Search code examples
arrayssas

New to using SAS arrays and can't get array elements to populate with values based on IF-THEN-ELSE statement


Admittedly, I've never written an array, so I'm sure this is an easy solution for most users. I've got a dataset with two columns:

START_BLOCK (possible integer values 0-47) END_BLOCK (possible integer values 0-47)

I'm trying to create an array that adds fields TIME_BLOCK_0 through TIME_BLOCK_47 and inserts a 1 or 0 based on whether that time block [i] falls between (inclusive) START_BLOCK and END_BLOCK

For example, a record with START_BLOCK = 29 and END_BLOCK = 31 would have a value of 0 in every column except columns TIME_BLOCK_29, TIME_BLOCK_30, and TIME_BLOCK_31 which would be populated with a 1.

This is my first time asking for help on here so I apologize if my question isn't clear.

The code I tried (that did create the TIME_BLOCK_[i] fields but did not populate them) was:

data WANT (drop = i);
set HAVE;
array time_blocks[48] time_block_0 - time_block_47;
do i = 0 to 47;

* midnight = time block 0;

* First, account for cases that end on a different day than they start (where the end_block is < the start_block)- not common;
if end_block < start_block then do;
    if end_block >= i or start_block <= i then time_block_i = 1; else time_block_i = 0;
    end;
* then, for cases where start_block < end_block (most cases that start and end on the same day) - most common;
else if start_block <= [i] and end_block >= [i] then time_block_i = 1; else time_block_i = 0;

end;

run;


Solution

  • It will be less confusing if you tell SAS to use indexes of 0 to 47 instead of the normal 1 to 48.

    Let's first make some example data so we have something to test with.

    data have;
      input start_block end_block;
    cards;
    0 47
    2 4
    -1 56
    56 -1
    ;
    

    Since SAS evaluates boolean expressions as either 0 (FALSE) or 1 (TRUE) you can skip the IF/THEN logic and just use an assignment statement. (Also don't bother using dataset options to DROP a variable. A simple DROP statement is all you need. Save the complication of dataset options for when you have to use them.)

    data WANT ;
      set HAVE;
      array time_blocks[0:47] time_block_0 - time_block_47;
      do index = 0 to 47;
        time_blocks[index] = start_block <= index <= end_block;
      end;
      drop index;
    run;
    

    enter image description here

    In comments you seem to say the actual data is time of day values for surgeries. In that case use the actual datetime values and loop between them.
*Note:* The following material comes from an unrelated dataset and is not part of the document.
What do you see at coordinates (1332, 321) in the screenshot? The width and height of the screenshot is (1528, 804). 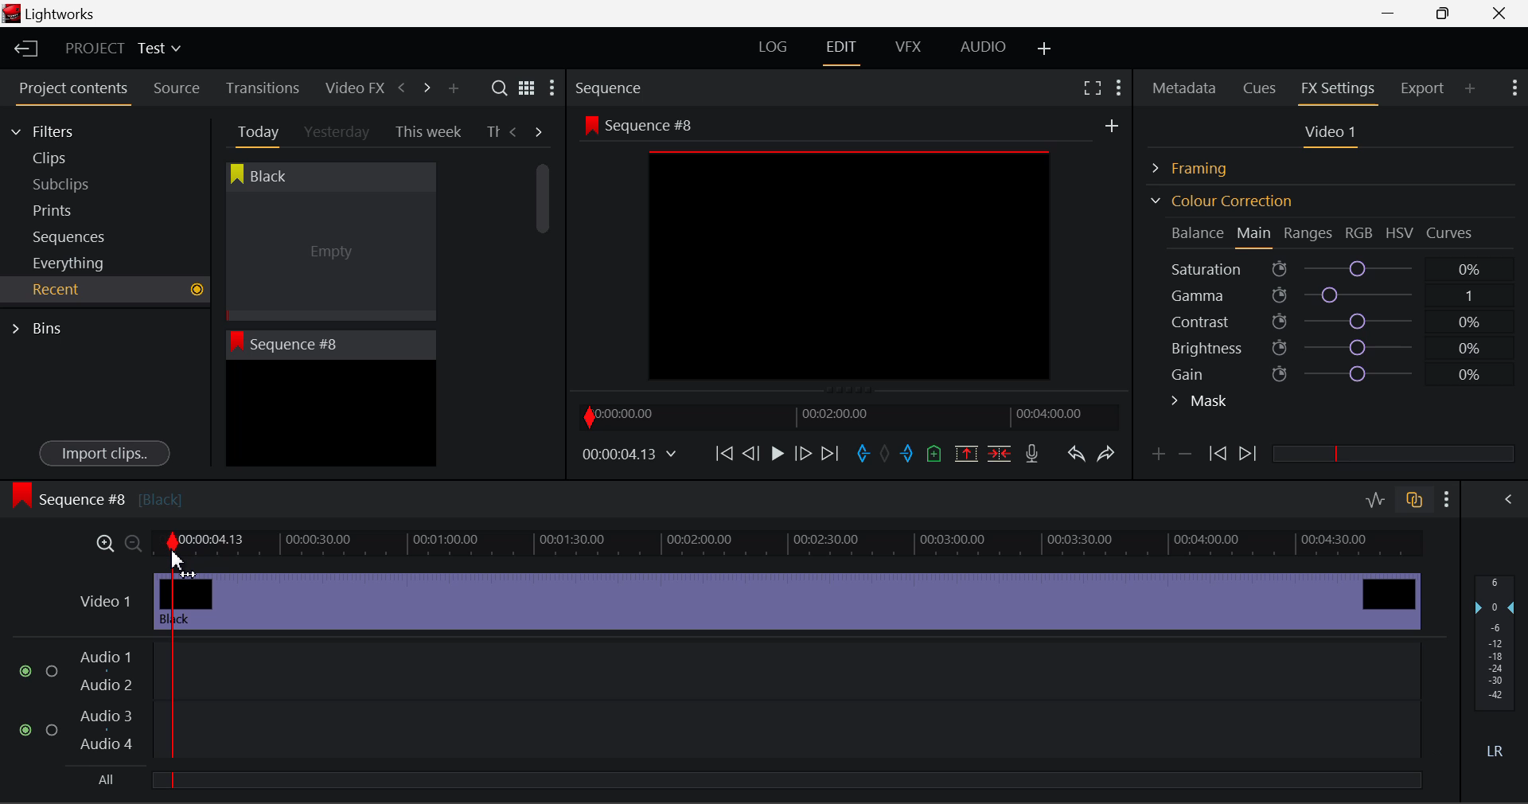 I see `Contrast` at bounding box center [1332, 321].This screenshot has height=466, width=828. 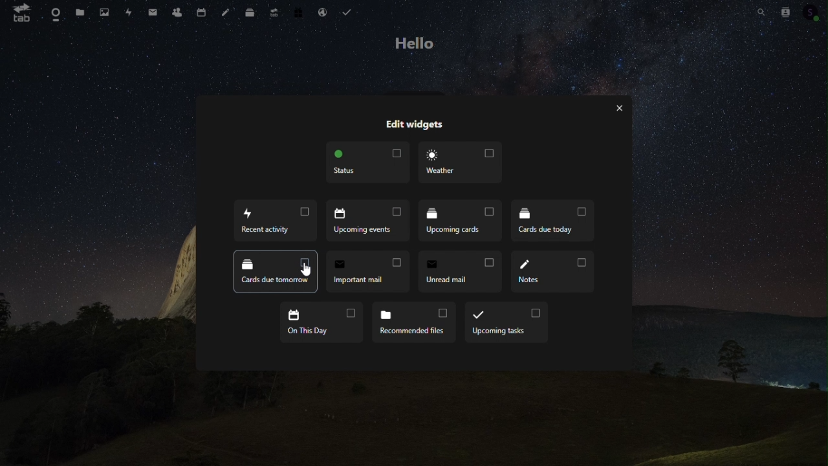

    Initialize the array to zeros, then loop between the start and end by half-hour increments and then increment the appropriate variable.

    data have;
      input start :datetime. end :datetime.;
      format start end datetime19.;
    cards;
    01JAN2024:00:15 01JAN2024:04:35 
    01JAN2024:22:15 02JAN2024:03:00 
    ;
    
    data WANT ;
      set HAVE;
      array time_blocks[0:47] time_block_0 - time_block_47;
      do index = 0 to 47; time_blocks[index] = 0; end;
      do datetime=start to end by '00:30:00't ;
        time_blocks[int(timepart(datetime)/'00:30:00't)]+1;
      end;
      drop index datetime;
    run;
    

    If you only have time of day but not actual datetime values then just convert them. So use DAY=0 when converting START_TIME to a datetime value and when END_TIME is less than START_TIME then use DAY=1 when converting it to a datetime value. Example:

    start = dhms(0,0,0,start_time);
    end = dhms(end_time<start_time,0,0,end_time);
    format start_time end_time tod5. start end datetime19.;